Utilizing Design of Experiments (DOE) for Characterizing Assay Robustness during Drug Development

Kyra J. Cowan, Ph.D., Scientist, Genentech, Inc, and presenter at next week's Development, Validation and Maintenance of Biological Assays recently sat down with us to preview her presentation.  For more information on the event, download the agenda.  If you'd like to join us next week in Seattle, as a reader of this blog when you register to join us and mention code IBA13JP, you'll save 20% off the standard rate.

Your abstract states that you identified factors which impacted assay performance utilizing a screening DOE design. Once you have identified these factors do you then utilize the response surface mapping DOE designs to determine appropriate ranges?

We used a 24-run Plackett-Burman screening design to economically model all main effects and all ten 2-way interactions that may impact the response, and these factors and their corresponding levels that were included in this robustness DOE were selected based on prior knowledge of the assay and the acceptance criteria for the assay (Cowan KJ et al., Bioanalysis 4(17), 2127-39 (2012)). A response surface mapping DOE to determine appropriate ranges could have been used, in particular to further define the optimal coat concentration (for example) for this study, however we chose not to run this because we clearly saw the impact of having an unstable ligand, which was the source of the lack of robustness for this assay, and that only by handling the ligand under specific conditions could we rely on the method.
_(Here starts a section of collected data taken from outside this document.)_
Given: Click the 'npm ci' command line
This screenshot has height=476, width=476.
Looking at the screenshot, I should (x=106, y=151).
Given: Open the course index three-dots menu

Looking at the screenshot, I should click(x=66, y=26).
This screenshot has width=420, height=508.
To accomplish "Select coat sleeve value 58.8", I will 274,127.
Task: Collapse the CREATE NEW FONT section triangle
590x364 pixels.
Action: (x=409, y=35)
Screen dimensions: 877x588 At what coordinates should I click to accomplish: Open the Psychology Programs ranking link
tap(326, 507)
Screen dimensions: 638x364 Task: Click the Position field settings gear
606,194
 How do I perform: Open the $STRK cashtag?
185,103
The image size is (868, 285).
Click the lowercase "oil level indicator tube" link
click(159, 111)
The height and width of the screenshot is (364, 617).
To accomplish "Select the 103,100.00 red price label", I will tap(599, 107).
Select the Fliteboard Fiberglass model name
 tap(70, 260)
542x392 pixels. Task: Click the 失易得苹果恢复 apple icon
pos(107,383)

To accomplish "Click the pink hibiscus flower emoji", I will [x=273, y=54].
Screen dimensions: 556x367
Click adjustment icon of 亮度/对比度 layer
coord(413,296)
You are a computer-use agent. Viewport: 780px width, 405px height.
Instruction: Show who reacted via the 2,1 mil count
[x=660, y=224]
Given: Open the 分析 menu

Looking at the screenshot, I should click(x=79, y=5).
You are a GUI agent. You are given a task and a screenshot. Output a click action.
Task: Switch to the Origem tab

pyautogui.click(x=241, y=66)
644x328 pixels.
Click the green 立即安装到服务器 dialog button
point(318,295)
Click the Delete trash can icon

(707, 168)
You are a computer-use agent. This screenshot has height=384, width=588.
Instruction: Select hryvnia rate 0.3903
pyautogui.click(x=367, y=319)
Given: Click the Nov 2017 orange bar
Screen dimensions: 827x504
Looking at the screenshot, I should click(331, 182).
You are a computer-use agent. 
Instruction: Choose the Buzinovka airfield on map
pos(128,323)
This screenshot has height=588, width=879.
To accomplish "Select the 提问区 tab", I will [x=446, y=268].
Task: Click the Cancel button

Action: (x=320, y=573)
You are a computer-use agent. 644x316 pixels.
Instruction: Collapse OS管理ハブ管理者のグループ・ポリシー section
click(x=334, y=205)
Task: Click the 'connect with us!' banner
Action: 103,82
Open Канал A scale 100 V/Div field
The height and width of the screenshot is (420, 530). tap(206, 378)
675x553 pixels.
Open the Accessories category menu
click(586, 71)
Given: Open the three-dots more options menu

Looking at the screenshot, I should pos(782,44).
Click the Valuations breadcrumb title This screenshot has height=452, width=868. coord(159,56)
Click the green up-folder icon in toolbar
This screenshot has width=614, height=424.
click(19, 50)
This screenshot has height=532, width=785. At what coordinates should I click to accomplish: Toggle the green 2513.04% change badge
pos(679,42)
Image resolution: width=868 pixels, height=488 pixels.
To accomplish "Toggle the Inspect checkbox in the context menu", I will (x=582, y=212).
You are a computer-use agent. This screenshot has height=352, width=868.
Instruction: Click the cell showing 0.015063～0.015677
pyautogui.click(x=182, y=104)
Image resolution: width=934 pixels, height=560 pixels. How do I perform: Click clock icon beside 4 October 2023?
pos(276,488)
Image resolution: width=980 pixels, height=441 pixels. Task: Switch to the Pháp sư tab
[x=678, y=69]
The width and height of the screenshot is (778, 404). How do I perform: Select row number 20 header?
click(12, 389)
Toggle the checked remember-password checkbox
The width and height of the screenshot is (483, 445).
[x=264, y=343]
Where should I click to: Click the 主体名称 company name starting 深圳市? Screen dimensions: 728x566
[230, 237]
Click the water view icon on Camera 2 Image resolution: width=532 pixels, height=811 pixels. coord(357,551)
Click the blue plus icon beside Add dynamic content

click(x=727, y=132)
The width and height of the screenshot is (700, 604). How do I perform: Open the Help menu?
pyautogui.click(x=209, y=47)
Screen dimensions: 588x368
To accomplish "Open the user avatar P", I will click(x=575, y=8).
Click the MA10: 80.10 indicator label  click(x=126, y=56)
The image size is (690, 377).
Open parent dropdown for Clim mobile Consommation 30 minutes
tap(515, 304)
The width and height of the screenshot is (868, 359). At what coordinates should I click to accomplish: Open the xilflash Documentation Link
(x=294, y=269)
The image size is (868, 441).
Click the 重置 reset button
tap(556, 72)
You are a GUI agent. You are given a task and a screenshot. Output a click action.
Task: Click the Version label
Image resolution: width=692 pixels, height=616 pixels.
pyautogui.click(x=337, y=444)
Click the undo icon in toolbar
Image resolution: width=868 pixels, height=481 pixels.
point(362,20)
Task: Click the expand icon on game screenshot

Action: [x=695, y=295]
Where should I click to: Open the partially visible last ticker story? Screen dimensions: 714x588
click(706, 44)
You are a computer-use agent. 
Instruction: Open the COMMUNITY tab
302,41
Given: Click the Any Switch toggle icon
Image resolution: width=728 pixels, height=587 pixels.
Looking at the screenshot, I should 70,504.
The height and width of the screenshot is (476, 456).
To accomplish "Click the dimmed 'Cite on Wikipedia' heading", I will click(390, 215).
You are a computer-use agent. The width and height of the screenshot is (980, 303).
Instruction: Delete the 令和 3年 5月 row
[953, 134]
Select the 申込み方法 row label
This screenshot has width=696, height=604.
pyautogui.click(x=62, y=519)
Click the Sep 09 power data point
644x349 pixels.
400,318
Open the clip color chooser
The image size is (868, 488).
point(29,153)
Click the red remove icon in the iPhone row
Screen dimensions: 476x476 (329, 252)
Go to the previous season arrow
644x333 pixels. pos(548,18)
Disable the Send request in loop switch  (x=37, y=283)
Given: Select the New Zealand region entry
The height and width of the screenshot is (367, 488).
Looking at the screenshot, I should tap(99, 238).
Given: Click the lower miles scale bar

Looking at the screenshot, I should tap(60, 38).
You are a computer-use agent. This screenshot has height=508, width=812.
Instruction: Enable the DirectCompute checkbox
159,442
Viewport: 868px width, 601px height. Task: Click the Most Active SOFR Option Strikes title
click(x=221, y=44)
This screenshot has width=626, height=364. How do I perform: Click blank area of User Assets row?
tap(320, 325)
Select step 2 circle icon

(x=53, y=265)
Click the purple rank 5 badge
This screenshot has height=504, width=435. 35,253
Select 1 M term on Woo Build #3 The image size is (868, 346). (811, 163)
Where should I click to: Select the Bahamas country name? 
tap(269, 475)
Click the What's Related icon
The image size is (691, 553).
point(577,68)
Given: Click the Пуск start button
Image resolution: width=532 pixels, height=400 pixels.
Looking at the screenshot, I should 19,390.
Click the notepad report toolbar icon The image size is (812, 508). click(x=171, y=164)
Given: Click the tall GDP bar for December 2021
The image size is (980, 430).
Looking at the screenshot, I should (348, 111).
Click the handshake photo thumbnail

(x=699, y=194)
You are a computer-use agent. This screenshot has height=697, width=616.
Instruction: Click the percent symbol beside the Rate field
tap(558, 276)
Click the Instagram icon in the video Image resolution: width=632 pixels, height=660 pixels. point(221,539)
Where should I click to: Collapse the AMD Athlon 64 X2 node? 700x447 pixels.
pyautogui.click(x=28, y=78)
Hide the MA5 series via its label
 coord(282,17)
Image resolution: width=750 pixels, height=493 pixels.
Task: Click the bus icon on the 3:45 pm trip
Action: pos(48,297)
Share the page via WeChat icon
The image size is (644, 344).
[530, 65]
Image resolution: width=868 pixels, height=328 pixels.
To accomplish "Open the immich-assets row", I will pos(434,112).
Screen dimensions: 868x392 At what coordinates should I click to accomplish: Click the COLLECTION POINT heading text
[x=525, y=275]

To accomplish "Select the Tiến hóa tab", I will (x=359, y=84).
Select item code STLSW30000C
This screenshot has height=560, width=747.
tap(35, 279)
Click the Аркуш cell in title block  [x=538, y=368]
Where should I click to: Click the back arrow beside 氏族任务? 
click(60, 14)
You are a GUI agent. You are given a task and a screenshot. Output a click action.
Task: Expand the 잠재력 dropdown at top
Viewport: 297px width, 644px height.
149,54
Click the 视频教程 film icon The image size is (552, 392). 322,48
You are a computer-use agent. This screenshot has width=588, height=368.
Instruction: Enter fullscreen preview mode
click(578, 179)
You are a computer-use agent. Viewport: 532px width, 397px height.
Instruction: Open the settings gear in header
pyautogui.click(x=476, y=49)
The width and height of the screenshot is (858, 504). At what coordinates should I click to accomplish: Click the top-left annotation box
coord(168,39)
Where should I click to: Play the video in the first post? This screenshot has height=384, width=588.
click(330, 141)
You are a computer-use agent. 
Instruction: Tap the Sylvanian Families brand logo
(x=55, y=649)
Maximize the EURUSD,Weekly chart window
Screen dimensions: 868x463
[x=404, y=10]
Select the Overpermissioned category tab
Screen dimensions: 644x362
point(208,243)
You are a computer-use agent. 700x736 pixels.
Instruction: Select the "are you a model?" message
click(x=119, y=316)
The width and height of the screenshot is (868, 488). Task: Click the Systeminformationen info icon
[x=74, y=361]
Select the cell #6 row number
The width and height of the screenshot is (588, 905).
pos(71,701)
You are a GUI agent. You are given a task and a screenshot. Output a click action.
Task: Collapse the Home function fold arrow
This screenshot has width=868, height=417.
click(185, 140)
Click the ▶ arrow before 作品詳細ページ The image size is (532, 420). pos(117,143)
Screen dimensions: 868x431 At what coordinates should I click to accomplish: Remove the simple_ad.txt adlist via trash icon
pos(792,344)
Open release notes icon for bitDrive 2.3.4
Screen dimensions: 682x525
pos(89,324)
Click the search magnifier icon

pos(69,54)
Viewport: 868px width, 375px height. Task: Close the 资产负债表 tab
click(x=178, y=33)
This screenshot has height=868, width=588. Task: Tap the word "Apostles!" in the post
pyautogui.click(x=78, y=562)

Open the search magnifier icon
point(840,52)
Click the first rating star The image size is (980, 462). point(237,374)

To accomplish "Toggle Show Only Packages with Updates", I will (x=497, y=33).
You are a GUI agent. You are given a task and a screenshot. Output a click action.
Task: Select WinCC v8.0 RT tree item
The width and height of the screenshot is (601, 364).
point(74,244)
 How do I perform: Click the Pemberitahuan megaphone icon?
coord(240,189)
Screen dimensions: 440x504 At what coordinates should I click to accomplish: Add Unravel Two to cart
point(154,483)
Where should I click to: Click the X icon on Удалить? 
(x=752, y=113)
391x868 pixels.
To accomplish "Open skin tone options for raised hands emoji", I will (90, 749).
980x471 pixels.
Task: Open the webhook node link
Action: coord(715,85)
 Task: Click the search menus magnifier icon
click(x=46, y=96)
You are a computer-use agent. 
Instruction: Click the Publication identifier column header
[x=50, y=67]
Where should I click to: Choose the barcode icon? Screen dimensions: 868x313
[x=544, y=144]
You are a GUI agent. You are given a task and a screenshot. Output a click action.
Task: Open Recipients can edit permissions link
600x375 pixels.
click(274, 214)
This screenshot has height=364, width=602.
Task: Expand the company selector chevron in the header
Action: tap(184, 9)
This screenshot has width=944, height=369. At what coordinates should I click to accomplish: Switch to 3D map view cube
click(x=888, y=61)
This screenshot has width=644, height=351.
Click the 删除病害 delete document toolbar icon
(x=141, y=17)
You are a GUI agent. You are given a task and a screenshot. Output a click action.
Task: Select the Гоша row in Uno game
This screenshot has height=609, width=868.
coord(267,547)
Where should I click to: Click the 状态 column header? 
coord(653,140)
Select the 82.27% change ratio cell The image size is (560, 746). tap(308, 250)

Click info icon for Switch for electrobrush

Assay robustness is a common analytical development step to utilize DOE approaches. Do you use DOE for any other development steps? If so which ones?

We can and have in some instances employed DOE to initiate assessment of reagent conditions and assay parameters at the beginning of the development stages of an assay (eg. for assay optimization), whether it’s a PK or an ATA assay, to efficiently assess the levels of the critical factors (such as coat concentration, minimum dilution of matrix, and detection reagent concentration). Some have found this to be a useful step in accelerating assay development, to assess assay robustness, or in new reagent validation.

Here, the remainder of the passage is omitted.